- Stored dataset items -
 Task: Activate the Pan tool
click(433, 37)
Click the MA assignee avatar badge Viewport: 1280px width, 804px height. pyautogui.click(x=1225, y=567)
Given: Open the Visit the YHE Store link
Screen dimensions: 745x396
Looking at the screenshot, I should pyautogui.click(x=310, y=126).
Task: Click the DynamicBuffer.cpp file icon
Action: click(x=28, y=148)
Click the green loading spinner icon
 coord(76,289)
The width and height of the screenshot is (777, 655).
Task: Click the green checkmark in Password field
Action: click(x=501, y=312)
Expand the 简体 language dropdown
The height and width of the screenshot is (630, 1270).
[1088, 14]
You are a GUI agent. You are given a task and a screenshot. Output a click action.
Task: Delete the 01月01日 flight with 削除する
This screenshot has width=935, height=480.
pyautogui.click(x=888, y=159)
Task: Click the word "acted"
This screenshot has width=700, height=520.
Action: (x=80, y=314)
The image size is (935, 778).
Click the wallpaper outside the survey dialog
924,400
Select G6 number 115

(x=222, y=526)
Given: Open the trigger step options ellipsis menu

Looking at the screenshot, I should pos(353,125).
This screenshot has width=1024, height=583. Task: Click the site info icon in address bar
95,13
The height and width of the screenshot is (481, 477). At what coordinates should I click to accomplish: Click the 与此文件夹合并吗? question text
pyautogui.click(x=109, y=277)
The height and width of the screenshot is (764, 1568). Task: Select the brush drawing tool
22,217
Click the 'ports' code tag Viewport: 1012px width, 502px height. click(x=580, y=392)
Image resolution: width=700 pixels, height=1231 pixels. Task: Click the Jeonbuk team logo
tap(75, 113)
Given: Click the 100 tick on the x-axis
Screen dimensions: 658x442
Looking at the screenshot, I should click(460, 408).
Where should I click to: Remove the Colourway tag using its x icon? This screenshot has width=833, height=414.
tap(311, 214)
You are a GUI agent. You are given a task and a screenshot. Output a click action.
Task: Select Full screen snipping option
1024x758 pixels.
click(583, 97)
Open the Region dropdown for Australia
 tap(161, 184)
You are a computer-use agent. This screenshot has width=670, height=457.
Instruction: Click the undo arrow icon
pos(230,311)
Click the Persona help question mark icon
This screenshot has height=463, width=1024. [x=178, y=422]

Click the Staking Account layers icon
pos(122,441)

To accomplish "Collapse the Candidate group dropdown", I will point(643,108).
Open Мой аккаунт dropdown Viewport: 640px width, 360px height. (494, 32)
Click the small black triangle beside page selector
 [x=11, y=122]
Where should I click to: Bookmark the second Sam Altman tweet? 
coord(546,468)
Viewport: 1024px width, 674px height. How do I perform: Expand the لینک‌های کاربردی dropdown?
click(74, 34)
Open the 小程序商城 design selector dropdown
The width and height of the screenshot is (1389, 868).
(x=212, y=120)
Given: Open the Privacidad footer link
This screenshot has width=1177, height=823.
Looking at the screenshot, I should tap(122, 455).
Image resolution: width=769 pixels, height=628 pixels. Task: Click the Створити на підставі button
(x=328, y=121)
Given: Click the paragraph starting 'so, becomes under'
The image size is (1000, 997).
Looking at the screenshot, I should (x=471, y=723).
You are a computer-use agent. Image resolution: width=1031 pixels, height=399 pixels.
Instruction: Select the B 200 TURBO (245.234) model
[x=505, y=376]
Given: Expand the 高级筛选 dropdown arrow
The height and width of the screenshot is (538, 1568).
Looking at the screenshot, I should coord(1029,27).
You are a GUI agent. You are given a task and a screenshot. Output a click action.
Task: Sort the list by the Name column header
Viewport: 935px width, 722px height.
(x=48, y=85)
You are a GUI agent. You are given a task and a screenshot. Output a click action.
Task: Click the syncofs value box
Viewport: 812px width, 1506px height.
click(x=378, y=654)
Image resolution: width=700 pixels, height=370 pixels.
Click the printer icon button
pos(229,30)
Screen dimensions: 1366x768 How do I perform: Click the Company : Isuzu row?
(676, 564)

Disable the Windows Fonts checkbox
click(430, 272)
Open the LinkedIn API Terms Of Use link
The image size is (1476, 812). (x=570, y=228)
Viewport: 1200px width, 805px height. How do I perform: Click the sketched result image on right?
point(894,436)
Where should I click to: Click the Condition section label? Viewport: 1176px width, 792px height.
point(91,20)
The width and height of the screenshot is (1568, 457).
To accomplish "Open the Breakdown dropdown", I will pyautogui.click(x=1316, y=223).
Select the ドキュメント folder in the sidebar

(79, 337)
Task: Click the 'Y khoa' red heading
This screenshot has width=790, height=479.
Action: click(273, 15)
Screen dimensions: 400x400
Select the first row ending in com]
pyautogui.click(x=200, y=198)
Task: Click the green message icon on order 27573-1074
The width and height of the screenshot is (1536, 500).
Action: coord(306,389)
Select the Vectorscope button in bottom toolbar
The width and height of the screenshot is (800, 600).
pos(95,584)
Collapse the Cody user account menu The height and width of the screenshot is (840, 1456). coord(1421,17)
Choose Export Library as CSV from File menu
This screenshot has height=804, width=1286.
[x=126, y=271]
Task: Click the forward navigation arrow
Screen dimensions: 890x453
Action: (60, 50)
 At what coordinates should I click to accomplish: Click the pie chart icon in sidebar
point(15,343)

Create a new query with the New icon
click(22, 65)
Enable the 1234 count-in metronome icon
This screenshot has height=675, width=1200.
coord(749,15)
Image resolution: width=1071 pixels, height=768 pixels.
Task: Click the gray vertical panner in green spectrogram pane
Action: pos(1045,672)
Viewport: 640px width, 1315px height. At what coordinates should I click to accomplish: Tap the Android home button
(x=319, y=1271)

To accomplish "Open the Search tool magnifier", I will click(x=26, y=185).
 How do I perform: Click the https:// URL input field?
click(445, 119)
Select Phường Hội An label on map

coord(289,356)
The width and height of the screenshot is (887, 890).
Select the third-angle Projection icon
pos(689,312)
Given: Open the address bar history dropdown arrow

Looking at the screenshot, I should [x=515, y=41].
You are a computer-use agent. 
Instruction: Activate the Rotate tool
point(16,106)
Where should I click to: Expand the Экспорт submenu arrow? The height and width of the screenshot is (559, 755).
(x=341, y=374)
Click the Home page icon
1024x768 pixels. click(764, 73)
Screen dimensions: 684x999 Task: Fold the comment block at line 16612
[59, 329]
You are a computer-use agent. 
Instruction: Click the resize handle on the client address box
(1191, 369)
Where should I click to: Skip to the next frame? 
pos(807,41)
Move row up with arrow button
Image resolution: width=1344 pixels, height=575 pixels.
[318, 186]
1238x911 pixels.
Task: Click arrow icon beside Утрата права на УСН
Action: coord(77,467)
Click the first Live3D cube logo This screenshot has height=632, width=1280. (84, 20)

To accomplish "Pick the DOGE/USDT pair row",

- WORK REQUIRED -
From the entries above, write out only the lines starting at the line that holds "Select the ドキュメント folder in the sidebar" and ending at the line that holds "Collapse the Cody", keeping both and matching them exactly.

- RESULT OF THE EXERCISE -
Select the ドキュメント folder in the sidebar

(79, 337)
Task: Click the 'Y khoa' red heading
This screenshot has width=790, height=479.
Action: click(273, 15)
Screen dimensions: 400x400
Select the first row ending in com]
pyautogui.click(x=200, y=198)
Task: Click the green message icon on order 27573-1074
The width and height of the screenshot is (1536, 500).
Action: coord(306,389)
Select the Vectorscope button in bottom toolbar
The width and height of the screenshot is (800, 600).
pos(95,584)
Collapse the Cody user account menu The height and width of the screenshot is (840, 1456). coord(1421,17)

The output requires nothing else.